Lady Gaga is shown in bed intimately kissing her male lover, played by Swedish actor Alexander Skarsgård of True Blood fame, until he asks her to come with him out to the balcony. In this moment we identify the gender of Gaga’s sexual attraction for this video as a cisman who likely functions as a stand-in for her real-life boyfriend before she became famous. He carries her outside, propping her body on the edge of the balcony ledge, and the viewer soon finds out his real motivations for carrying her outside were not to be romantic but to have their intimate moments captured by the paparazzi. Once the Lady realizes the motivations behind his intentions she hits him across the face, which enrages him enough to drop her small body over the edge of the balcony. Just after both parties have admitted to loving each other – and indeed, Gaga has admitted in interviews that she has “only been in love with men” although she has had sexual attractions to women [1] – the male half of this couple makes the decision to push the woman he “loves” to her death, questioning the ability for love to exist in a life so comingled with artistic performance.

Interestingly enough, the play with gender that occurs between the lyrics of the song and the actions on screen allow for an ironic, nuanced reading of the video that further positions it within Dyer’s definition of the queer camp aesthetic[2]. The lyrics of the song describe a female fan totally “gaga” over an unidentified male celebrity. The fan swears to him that “I’m your biggest fan / I’ll follow you until you love me” and promises “I won’t stop / Until that boy is mine.” Taking on the role of the female fan instead of the celebrity who is typically the object of fandom, she presents a critical look at both herself as a celebrity persona and the obsessive, bloodthirsty fans who subscribe to the cult/ure of celebrity. If we take her male heterosexual lover in this video as an embodiment of a potential adoring (read: obsessive) fan who is actually thinking “I won’t stop / Until that girl is mine.” It is foreboding that these lyrics play over the image of Gaga pushed in a wheelchair and then attempting to walk with crutches; as her voice is heard in the song singing the lyrics above, she advances awkwardly on her crutches as the video is intercut with shots of Lady Gaga sitting on a couch simulating auto-asphyxiation, indicating that obsessive infatuation with both a celebrity and a lover can lead to suffocation. Using fandom as a metaphor for romantic and/or sexual love, Lady Gaga comments on the sacrifices she will go through as a lover, and the subsequent sacrifices that her lover will go through as a die-hard fan, in order to obtain the object of their desire.
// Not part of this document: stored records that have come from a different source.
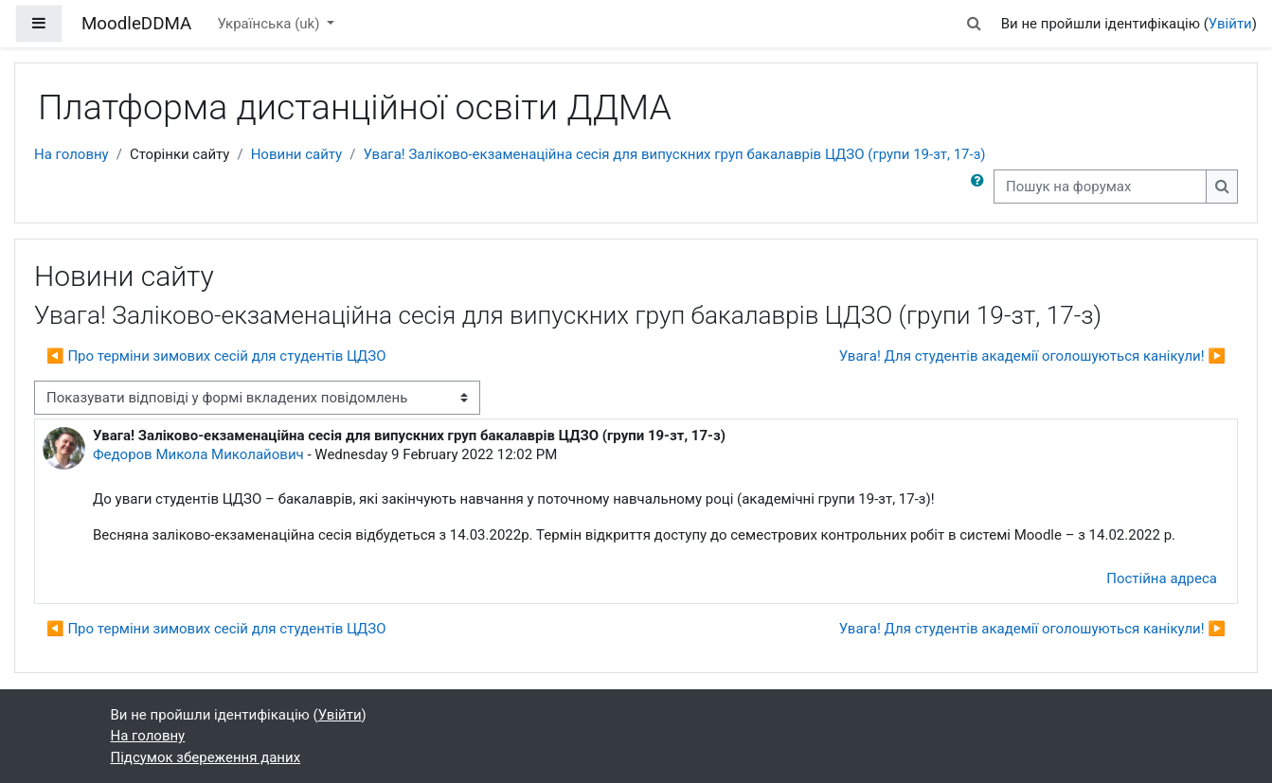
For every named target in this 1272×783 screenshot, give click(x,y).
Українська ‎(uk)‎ (270, 23)
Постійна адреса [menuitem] (1161, 578)
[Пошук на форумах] (1100, 187)
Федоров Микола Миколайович (198, 454)
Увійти (1230, 23)
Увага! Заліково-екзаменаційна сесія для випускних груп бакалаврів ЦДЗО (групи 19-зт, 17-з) (674, 154)
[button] (974, 24)
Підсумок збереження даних (206, 757)
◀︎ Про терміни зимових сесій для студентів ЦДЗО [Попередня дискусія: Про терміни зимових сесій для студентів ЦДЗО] (216, 356)
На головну (71, 154)
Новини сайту (297, 154)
At the end of the Fosse-driven dance sequences that occur for the middle portion of the video we return to a now-recovered Lady Gaga and her lover who share afternoon tea together. Lady Gaga pours a flask of poison – the same poison we will later see utilized in Telephone – into his beverage, which kills him almost instantly. Gaga wears a bright yellow outfit decorated with a graphic print of Mouseketeers and black sunglasses quite similar to Mickey Mouse ears. Looking both like a cartoonish and a childish version of herself, Gaga places her hand to her lips in an innocent yet knowing fashion after her lover is officially dead. By poisoning her boyfriend who literally and figuratively robbed her of her mobility both physically and socially, Lady Gaga the character and the actual celebrity will now self-reflexively steal back her rightful place at the top of the fame food chain by the tabloid coverage that this homicide will afford her. By killing off her heterosexual partner Lady Gaga is effectively doing away with this strict sexual binary that society has attempted to assign to her, leaving open the possibility for new forms of sexual exploration. As she is lead into a police car through a sea of screaming fans, Lady Gaga’s regained fame spins out of newspaper headlines as she drives off into the next phase in her life and in her “career”: a short stint in prison.

[1] In an interview with Barbara Walters, Gaga states “I’ve only been in love with men, I’ve never been in love with a woman but that’s really what the song was all about: why, when I was with my boyfriend, was I fantasizing about women?” Walters reacts with far more dignity than Jonathan Ross, who, when she makes a similar proclamation on his show, reacts with “Oh, good lord…blimey.”

[2] Richard Dyer, Heavenly Bodies: Film Stars and Society. London: Routledge, 2004.